Bendera-bendera kuning atas nama kebanggaan klub tersebut berkibar menyasak-isak. Berkibar di tengah kerumunan yang tak sungkan untuk saling rangkul seperti kondisi sedia kala. Perhelatan sepakbola itu mungkin bisa jadi tolok ukur kesuksesan pemerintah Vietnam menangani pandemi.

Sementara itu, di beberapa negara lain, si kulit bulat juga mulai digulirkan. Liga-liga besar di Eropa perlahan tetapi pasti melakukan sepak mula kembali walau dengan protokol kesehatan yang lebih ketat. Satu lagi negara tetangga, Thailand, juga sudah ancang-ancang.
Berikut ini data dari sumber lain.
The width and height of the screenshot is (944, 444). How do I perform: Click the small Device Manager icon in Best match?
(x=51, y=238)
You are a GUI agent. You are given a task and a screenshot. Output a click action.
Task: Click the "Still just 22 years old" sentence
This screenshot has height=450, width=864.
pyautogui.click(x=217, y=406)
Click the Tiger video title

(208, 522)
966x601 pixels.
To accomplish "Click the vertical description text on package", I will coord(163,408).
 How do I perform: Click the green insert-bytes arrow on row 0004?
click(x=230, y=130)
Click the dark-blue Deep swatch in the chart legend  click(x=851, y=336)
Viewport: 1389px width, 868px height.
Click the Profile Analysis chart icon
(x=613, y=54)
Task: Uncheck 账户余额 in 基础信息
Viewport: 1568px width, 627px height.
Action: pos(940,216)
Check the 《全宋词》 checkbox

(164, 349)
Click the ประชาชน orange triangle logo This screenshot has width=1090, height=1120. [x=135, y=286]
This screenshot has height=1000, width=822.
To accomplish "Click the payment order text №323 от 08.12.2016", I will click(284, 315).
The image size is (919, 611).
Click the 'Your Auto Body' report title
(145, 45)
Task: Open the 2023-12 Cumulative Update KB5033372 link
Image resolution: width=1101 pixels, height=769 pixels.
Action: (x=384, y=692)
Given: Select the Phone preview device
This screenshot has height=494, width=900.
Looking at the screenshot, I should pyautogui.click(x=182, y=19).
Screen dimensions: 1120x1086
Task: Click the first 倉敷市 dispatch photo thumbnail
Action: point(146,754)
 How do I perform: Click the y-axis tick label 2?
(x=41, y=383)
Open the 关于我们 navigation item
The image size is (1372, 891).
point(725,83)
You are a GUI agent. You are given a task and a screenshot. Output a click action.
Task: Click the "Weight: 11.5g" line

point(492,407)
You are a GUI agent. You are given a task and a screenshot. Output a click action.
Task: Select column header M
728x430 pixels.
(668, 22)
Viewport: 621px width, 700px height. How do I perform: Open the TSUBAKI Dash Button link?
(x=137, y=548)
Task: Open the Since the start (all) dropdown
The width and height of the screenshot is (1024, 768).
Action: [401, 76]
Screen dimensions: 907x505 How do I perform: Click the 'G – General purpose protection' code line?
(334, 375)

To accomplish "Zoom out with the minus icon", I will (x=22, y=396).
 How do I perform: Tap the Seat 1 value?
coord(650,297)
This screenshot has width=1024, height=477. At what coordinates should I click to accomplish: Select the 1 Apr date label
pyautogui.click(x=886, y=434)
Lalu, apa kabar dengan Indonesia yang baru saja merebut posisi puncak klasemen sebagai negara dengan kasus terbanyak di Asia Tenggara?

Jika tidak mau patah hati berkepanjangan, sudahlah buang dahulu ekspektasi Liga 1 akan lekas digulirkan kembali. Atau andai memang berjalan lagi, bolehlah menyingkirkan bayangan bahwa kompetisi dijalankan sesuai protokol sampai ke detail-detailnya.

Cukuplah kita saat ini memandang kesuksesan negara tetangga itu. Perjuangan mereka melawan makhluk kecil tak kasat mata yang menggegerkan dunia ini memang lebih baik. Sementra itu, Liga Vietnam dengan segala gegap gempitanya adalah hadiah yang pantas didapatkan oleh mereka.

Komentar

This website uses cookies.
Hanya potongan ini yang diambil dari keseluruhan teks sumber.